**Selected text**
-- Begin --

And in the fragmentFunction, we take in the vertices that came out of the rasterizer and we read the color, and send that down.

So that’s the simple triangle demo.

I’ll send it back to your Warren.

Thanks Matt.

So, we’ve shown how to actually draw 2D content.

And 2D is cool, but you know what’s even cooler?

Three-D. So let’s talk a little bit about animation and texturing in Metal.

In order to actually get into 3D alright well, we’ll go through this in a couple stages.

We’ll talk about how to actually get into 3D.

And we’ll talk about animating with a constant buffer, and then we’ll talk a little bit about texturing a sampling.

In order to move into 3D, whereas we’ve been specifying our vertices in Clip Space, we now need to specify them in a model local space.

And then multiply them by a suitable model view projection matrix, in order to move them back into Clip Space.

And we’ll also add properties for a vertex normal as well as texture coordinates so that we can actually use those in our fragmentFunction, to determine lighting and to determine how to apply the texture map.

So, here’s our extended vertex.

We have removed the color attribute and we’ve added in a normal vector as well as a set of texture coordinates.

And similarly to how we had in 2D, we’ll just be adding on a new buffer that will store all the constants that we need to reference from our various vertex and fragmentFunctions in order to actually transform those vertices appropriately.

Now, you’ll notice that the outline of this buffer is dashed, and there’s a good reason for that.

Because I don’t want to create another Metal buffer in order to manage this tiny amount of data.

This is only a couple of matrices.

And it turns out that Metal actually has an awesome API for binding very small buffers and managing them for you.

So again, for small bits of data, less than about 4 kilobytes, you can use this API set of vertex bytes and pass it a pointer directly to your data.

And of course, tell us what size it is.

-- End --

**Prompt 1**
Decide whether each statement agrees with the Metal transcript, and answer yes or no, quoting the words that decide it: (a) The extended vertex keeps the color attribute. (b) The buffer of constants has a dashed outline. (c) The small-buffer API is meant for data larger than about 4 kilobytes.
**Prompt 2**
Write the next part of the Metal transcript, picking up right after its last sentence.

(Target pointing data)
-- Begin --

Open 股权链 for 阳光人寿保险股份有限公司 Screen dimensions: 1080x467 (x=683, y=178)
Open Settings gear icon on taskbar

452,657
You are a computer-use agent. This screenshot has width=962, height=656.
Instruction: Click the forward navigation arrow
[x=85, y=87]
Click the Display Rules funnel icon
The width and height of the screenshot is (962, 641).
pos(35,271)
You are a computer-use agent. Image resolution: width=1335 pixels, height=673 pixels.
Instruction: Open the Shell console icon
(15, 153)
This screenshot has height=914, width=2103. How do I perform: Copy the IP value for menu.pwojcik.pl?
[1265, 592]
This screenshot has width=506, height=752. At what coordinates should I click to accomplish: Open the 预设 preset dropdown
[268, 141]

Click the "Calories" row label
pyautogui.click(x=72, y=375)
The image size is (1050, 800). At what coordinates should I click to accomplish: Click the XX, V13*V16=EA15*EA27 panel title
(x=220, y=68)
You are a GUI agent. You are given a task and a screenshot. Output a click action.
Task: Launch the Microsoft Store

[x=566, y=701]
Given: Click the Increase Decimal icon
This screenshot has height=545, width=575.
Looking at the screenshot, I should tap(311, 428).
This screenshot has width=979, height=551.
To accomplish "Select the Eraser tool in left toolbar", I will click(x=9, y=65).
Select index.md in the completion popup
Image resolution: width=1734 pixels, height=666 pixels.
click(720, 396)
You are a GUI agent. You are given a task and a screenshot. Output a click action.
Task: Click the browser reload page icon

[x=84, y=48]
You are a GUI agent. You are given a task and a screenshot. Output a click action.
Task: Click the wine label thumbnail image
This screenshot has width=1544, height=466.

-- End --

**Expected output 1**
(a) No: "We have removed the color attribute and we’ve added in a normal vector as well as a set of texture coordinates."
(b) Yes: "Now, you’ll notice that the outline of this buffer is dashed"
(c) No: "for small bits of data, less than about 4 kilobytes"

**Expected output 2**
And Metal will create and or reuse a buffer that contains that data.

And again, you can actually specify the argument table index here, specifying it as 1, because our vertices are already bound at Index 0, so we bind at Index 1 so that we can then read from that, inside of our functions.

So let’s take a look at how our functions actually change and respond to this.

Before that, we’ll see an example of how to actually call setForTextBytes inside your application code.

So, we’ll create this constant struct that again creates these contains these two matrices that we’re going to be multiplying by the Model View Projection Matrix, and the normal matrix, which is the matrix that transforms the normal from local space into iSpace.

We’ll construct them using whatever matrix utilities we’re comfortable with, and then multiply them together.

And finally use setVertexBytes, passing a reference to that structure and then Metal will copy that into again, this implicit buffer that’s going to be used for drawing in our subsequent draw call.

Now, last year at WWDC, we introduced and awesome framework called Model I/O, and Model I/O contains a lot of awesome utilities.

But one of the great things about Model I/O is that it also allows you to generate common shapes.

And because of MetalKit, it actually has very tight integration with Metal so that you can create vertex data that can be rendered directly by Metal.

So, instead of actually specifying all these vertices by hand, I can for example, draw my model in some sort of content creation package, export it, and load it with Model I/O.

Or in this case, generate it procedurally.

So let’s take a look at that in code.

So I want to generate some vertexBuffers that represent this cube.

Well, in order to actually get Model I/O to speak in Metal, I’ll create this thing called a MeshBufferAllocator.

So MTKMeshBufferAllocator is the glue between Model I/O and Metal.

By passing a device to a Mesh Buffer Allocator, we allow Model I/O to create Metal buffers directly and then hand them back to us.

So we create an MDLMesh using this utility method boxWithExtent, etcetera, pass in our allocator, and this will create an MDLMesh – a Model I/O Mesh – that contains the relevant data.

We then need to extract it by using MetalKit’s utilities that are provided for this purpose.

And that looks like this.

So first, we generate and MTKMesh that takes in the MDLMesh that we just generated, as well as a device.

And then in order to extract the vertexBuffer, we just index into the mesh and pull it out.

Similarly, for the indexBuffer.

And there are also a couple of parameters here that we’ve already seen that we’ll need to supply to our draw call.

But the emphasis here is on the fact that it’s very easy to use Model I/O to generate procedural geometry and subsequently pull out buffers that you can use directly in Metal.

And now let’s talk a little bit about textures.

We have our vertex data.

We want to apply a texture map to it to add a little bit more detail.

Well, as you know, textures are blocks of memory in some pre-specified, pixel format.

And they predominantly are used to store image data.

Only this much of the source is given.